To many of my fellow Eurosceptics, this is an obvious source of irritation. None feel this more so than our erstwhile podcast star and ex-Business Secretary. When he spoke to me, he was clear about what a failure to get this legislation enacted would mean. “This is part of embedding Brexit,” he intoned. “If this is done, future governments will find it far more difficult to take us back in.”

Many of these laws were introduced without scrutiny. Rees-Mogg highlighted to me how originally the number under consideration was around 2,400, until more than a thousand more were essentially found down the back of a sofa at the National Archives. Many are inactive and serve only the interests of protectionists. For example, there are many regulations around chemicals that companies fought the introduction of but now defend since they erect non-tariff barriers to companies outside of the EU. Repealing these would deliver a blow to the Anti-Growth Coalition.

Moreover, with these laws left in the Statute Book, Labour would be able to make two arguments. First, we had not truly ‘Got Brexit Done’, since we would still be living under a legal regime we had voted to exit eight years before. Starmer also would raise the spectre of workplace and environmental regulations being scrapped that threaten the safety of employees or our countryside. Only by giving these reforms time to bed in could we allay such scare stories and show the benefits of deregulation.

The case for getting this legislation across the line is therefore strong. The whingeing of Remainer Lords or stay-at-home civil servants can be written off as the idle protests of those who were either never invested in making Brexit a success in the first place, or who don’t want the hassle of the work that implementing it will entail. Rees-Mogg told me that he was informed a single civil servant would be needed to work on every individual law – a clearly ludicrous proposition, with an entire year until the deadline.
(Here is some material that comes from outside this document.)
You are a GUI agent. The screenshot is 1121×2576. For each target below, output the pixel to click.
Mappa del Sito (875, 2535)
Yet even as a former fulsome supporter of Moggmentum, and with all my sympathy for the ex-Business Secretary’s desire to make Brexit as obviously worthwhile, I think that a pausing – or at least a slowing down – of his bonfire of EU laws might be no bad thing.
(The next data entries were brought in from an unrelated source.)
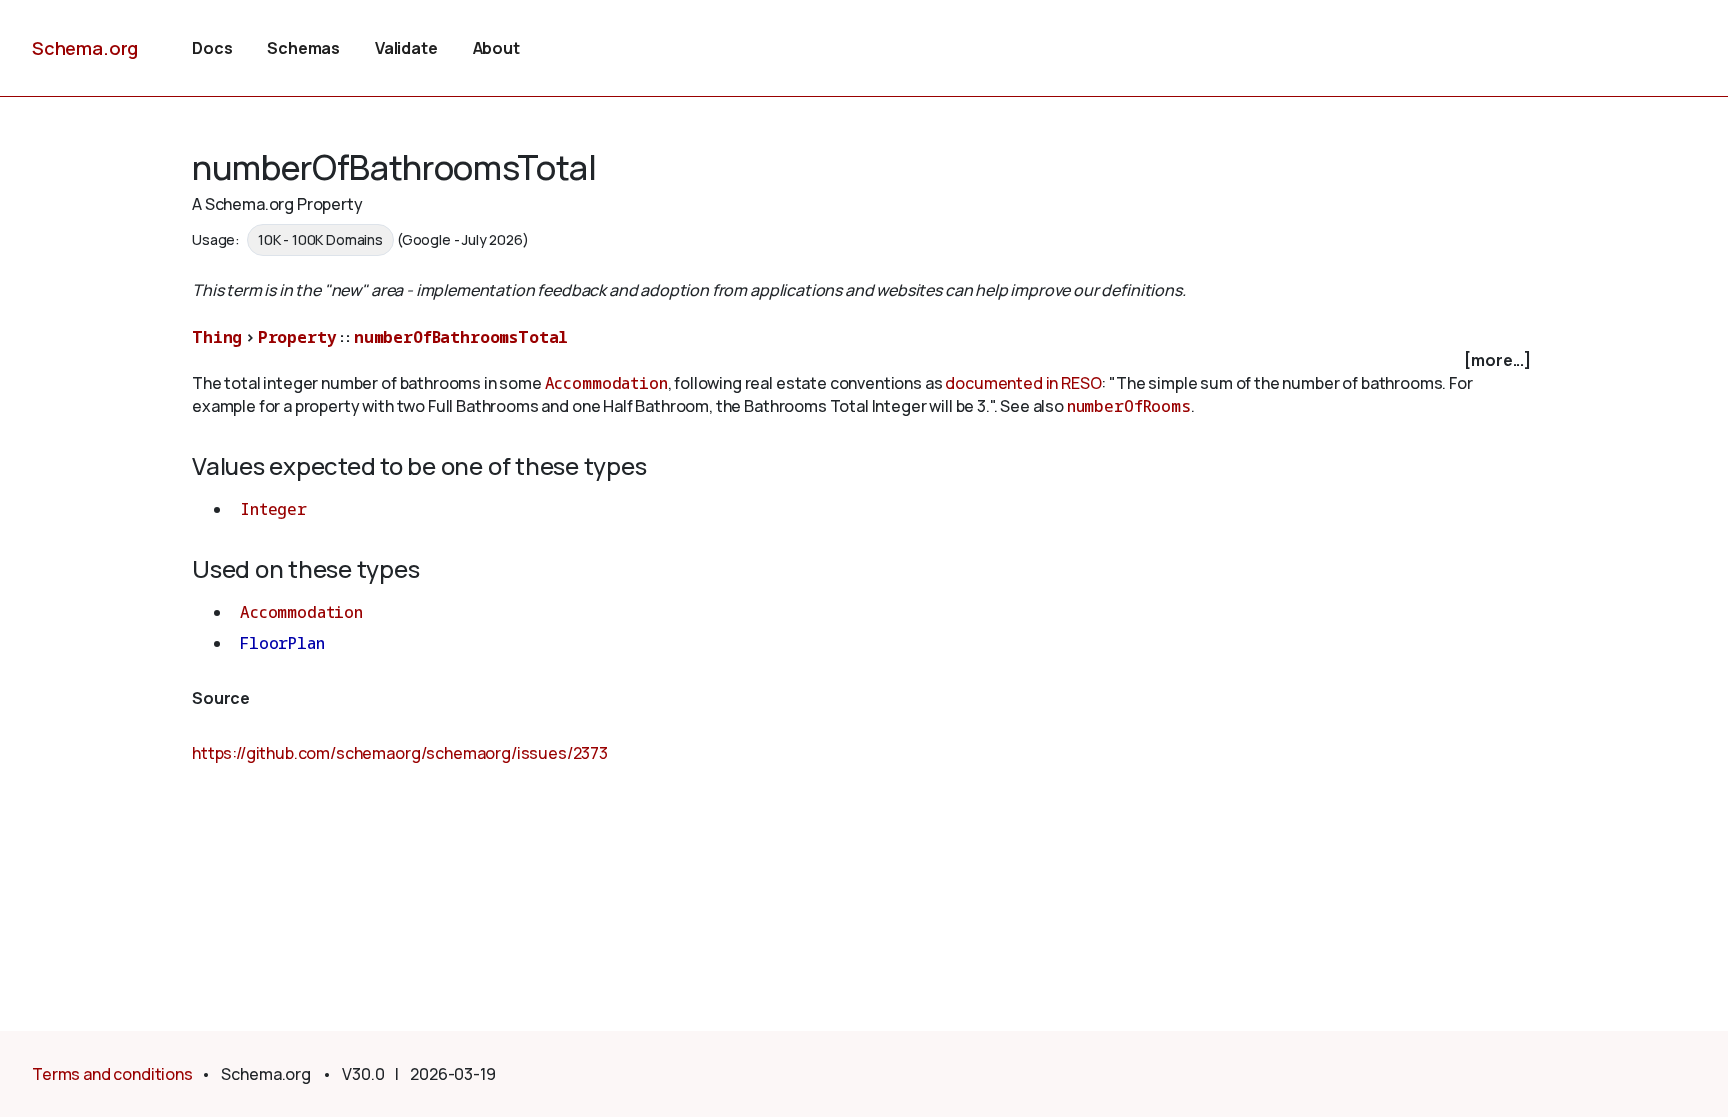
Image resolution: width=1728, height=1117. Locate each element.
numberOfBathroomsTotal (461, 337)
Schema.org (85, 48)
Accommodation (606, 383)
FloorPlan (282, 643)
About (496, 48)
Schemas (303, 48)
Since the referendum, if I can extend my analogy further, many Brexiteers have been like the besotted Prince touring his kingdom with Cinderella’s slipper. They are dogged in their pursuit of hard evidence that they have found the sovereignty prize they seek. Be it a blue passport or imperial measures, a tangible example of our independence, our freedom, and our ability to do things differently is what is desperately required to recognize the object of our affection.
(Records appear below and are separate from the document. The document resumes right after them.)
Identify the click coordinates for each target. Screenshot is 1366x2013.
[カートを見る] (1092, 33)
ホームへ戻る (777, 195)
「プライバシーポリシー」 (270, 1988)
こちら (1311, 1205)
Hence the enthusiasm for this bill. Certainly, it could be a Big Bang moment, where the dead hand of Brussels bureaucrats and their dire diktats would be swept purposefully and permanently from our legal order. Yet a slower and steadier approach, rather than a rush into a legal minefield, might be more prudent – and electorally beneficial.

In 2018, the Government decided that existing EU laws should be copied and pasted into domestic law until Parliament had a chance to review, repeal, remove, or reform each piece properly. This made sense. If Brexit was about taking back control of our sovereign democracy, it is surely right that Parliament, rather than any unelected bureaucrat, appointed official, or governmental minister gets to decide what our rules and regulations are.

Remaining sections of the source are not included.